- Texto selecionado
Do conselho estratégico que deu apoio ao relatório fazem parte nomes como Eurico Castro Alves, anterior presidente da Autoridade Nacional do Medicamento (Infarmed), e Ricardo Baptista Leite, médico e deputado do PSD. Baptista Leite, em declarações ao PÚBLICO, descreveu que as alterações feitas em Estocolmo em 2011 (para a substituição da anca e do joelho) e em 2013 (para a cirurgia da coluna vertebral) já estão a dar frutos, com menos 15% a 20% de complicações e menos 17% de custos por doente.

Valorizar a qualidade

Como é que as mudanças no financiamento mexeram com os resultados? O também coordenador de Saúde Pública na Universidade Católica diz que a forma de pagamento acaba por servir tanto o interesse de quem presta os cuidados de saúde como do próprio utente, já que se procura que o acto médico cumpra uma boa relação custo-benefício tanto no momento como a médio prazo. “A sustentabilidade implica a valorização da qualidade em detrimento da quantidade e, como tal, a conversão dos gastos em ganhos em saúde para o doente e para a comunidade”, sublinha a BCG.

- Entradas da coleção
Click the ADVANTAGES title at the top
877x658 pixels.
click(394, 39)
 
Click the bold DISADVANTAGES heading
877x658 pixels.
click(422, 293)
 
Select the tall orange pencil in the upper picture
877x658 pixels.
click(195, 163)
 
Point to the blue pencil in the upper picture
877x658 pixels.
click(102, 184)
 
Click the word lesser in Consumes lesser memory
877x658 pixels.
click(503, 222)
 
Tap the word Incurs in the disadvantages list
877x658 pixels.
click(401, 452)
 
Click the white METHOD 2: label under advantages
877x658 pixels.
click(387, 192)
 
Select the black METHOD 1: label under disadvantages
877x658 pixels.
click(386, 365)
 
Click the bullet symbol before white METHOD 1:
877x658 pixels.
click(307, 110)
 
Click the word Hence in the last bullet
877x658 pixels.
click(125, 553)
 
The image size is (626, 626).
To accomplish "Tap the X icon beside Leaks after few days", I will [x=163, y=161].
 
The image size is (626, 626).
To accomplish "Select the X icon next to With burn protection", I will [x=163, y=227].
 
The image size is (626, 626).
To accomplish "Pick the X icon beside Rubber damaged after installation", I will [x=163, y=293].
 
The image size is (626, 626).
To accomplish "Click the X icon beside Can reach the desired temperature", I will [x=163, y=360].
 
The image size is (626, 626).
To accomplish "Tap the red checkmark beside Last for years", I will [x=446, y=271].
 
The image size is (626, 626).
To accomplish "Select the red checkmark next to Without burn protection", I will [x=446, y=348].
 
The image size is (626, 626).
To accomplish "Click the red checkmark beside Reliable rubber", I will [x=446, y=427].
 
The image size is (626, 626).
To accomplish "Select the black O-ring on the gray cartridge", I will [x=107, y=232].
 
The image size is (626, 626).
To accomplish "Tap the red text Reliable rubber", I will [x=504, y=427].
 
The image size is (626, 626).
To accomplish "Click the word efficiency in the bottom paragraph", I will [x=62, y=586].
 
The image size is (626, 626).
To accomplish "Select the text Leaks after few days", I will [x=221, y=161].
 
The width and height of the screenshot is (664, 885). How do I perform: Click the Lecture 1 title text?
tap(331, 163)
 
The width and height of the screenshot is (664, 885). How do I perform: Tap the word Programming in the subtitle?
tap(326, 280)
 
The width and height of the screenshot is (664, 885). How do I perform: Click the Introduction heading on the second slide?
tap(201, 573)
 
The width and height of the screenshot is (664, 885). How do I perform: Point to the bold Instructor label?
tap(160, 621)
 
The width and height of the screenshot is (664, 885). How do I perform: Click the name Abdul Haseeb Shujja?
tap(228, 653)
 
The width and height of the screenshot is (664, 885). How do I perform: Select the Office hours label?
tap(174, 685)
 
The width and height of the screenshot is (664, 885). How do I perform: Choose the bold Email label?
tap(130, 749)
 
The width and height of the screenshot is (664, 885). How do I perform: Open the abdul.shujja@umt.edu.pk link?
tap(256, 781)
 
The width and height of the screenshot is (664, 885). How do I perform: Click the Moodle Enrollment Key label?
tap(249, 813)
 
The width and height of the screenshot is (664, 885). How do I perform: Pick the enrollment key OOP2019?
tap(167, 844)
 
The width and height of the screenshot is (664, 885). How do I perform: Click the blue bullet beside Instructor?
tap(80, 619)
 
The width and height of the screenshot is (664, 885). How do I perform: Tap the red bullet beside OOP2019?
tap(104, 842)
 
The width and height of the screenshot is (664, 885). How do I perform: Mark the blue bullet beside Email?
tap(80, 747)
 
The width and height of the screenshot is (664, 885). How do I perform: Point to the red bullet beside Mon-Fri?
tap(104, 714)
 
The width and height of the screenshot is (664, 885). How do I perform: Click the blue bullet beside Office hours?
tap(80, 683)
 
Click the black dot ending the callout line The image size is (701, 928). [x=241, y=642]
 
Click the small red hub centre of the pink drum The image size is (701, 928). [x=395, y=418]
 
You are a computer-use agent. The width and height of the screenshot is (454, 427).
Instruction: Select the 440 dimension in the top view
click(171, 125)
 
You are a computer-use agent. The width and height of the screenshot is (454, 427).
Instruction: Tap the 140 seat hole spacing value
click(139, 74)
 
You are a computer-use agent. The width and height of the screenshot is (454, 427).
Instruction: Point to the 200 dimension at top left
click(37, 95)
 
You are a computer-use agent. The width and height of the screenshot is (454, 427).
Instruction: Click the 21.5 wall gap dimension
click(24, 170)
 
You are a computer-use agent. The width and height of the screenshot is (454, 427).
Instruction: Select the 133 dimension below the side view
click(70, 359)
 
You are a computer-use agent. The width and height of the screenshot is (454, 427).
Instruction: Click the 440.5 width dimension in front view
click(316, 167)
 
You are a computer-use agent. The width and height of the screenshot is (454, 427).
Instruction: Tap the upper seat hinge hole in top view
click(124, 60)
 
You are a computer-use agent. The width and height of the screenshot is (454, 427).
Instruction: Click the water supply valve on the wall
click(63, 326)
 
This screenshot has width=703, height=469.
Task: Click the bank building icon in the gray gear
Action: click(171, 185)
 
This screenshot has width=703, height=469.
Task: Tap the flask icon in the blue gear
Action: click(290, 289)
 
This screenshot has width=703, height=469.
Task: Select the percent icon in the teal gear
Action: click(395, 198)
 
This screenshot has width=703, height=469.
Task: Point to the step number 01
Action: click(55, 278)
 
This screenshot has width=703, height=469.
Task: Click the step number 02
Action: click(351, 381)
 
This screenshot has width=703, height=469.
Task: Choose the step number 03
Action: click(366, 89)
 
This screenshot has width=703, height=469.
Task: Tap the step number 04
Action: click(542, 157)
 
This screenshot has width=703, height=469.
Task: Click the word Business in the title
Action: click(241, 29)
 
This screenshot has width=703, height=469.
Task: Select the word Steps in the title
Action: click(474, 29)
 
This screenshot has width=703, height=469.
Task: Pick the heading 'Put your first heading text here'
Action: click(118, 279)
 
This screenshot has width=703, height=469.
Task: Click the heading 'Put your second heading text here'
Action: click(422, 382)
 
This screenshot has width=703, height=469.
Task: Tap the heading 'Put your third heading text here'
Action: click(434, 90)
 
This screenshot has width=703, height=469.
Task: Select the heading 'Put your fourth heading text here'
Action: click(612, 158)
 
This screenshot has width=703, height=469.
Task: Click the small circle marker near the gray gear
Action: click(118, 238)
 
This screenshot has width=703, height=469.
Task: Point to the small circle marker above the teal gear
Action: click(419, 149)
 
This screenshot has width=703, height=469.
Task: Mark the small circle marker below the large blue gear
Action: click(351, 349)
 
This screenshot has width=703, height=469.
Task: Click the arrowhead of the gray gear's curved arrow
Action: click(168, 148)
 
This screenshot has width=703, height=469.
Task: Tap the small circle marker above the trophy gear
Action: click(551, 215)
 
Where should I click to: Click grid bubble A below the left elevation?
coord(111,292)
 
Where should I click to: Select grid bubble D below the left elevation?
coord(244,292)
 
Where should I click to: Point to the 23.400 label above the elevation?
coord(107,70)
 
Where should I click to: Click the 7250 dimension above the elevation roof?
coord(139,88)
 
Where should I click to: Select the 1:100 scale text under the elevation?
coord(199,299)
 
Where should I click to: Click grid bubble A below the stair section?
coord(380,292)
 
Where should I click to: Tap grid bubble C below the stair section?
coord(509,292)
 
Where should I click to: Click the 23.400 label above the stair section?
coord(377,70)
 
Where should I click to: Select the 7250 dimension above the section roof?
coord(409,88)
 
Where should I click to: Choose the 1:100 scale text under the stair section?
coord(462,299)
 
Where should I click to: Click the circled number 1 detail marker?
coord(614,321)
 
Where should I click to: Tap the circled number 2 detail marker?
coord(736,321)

- Tarefa 1
Copie o trecho do texto sobre o financiamento da saúde que começa em "Do conselho estratégico" e termina em "custos por doente.".
- Tarefa 2
Retome o texto sobre o financiamento dos cuidados de saúde a partir do ponto em que ele termina.

- Resposta 1
Do conselho estratégico que deu apoio ao relatório fazem parte nomes como Eurico Castro Alves, anterior presidente da Autoridade Nacional do Medicamento (Infarmed), e Ricardo Baptista Leite, médico e deputado do PSD. Baptista Leite, em declarações ao PÚBLICO, descreveu que as alterações feitas em Estocolmo em 2011 (para a substituição da anca e do joelho) e em 2013 (para a cirurgia da coluna vertebral) já estão a dar frutos, com menos 15% a 20% de complicações e menos 17% de custos por doente.

- Resposta 2
“Em Portugal, hoje, o financiamento é basicamente feito pelo número de procedimentos e não pelos resultados. Estamos a alimentar o inverso do que queremos alcançar”, lamenta o social-democrata, lembrando que ainda assim já há exemplos no terreno, como o caso dos pagamentos de doentes com VIH/sida. No entanto, Baptista Leite salienta que para avançar para estes projectos é preciso ter sistemas de informação que classifiquem muito bem tudo o que é feito.

Um dos possíveis riscos deste tipo de pagamento é deixar de fora os tratamentos demasiado caros. Mas Baptista Leite assegura que as experiências internacionais mostram que os hospitais, ao receberem uma verba fixa e outra de acordo com os resultados, acabam por querer que os doentes melhorem e pagam pelos verdadeiros medicamentos inovadores.

“É urgente avançar para modelos de partilha de risco com as farmacêuticas”, acrescenta o médico, que lembra o que já se passa com a hepatite C: o SNS só paga os medicamentos ao laboratório quando os doentes ficam curados. O relatório assume, porém, que é preciso criar excepções, nomeadamente nas áreas que geram mais despesa e em que os resultados podem ser menos expressivos, como é a oncologia.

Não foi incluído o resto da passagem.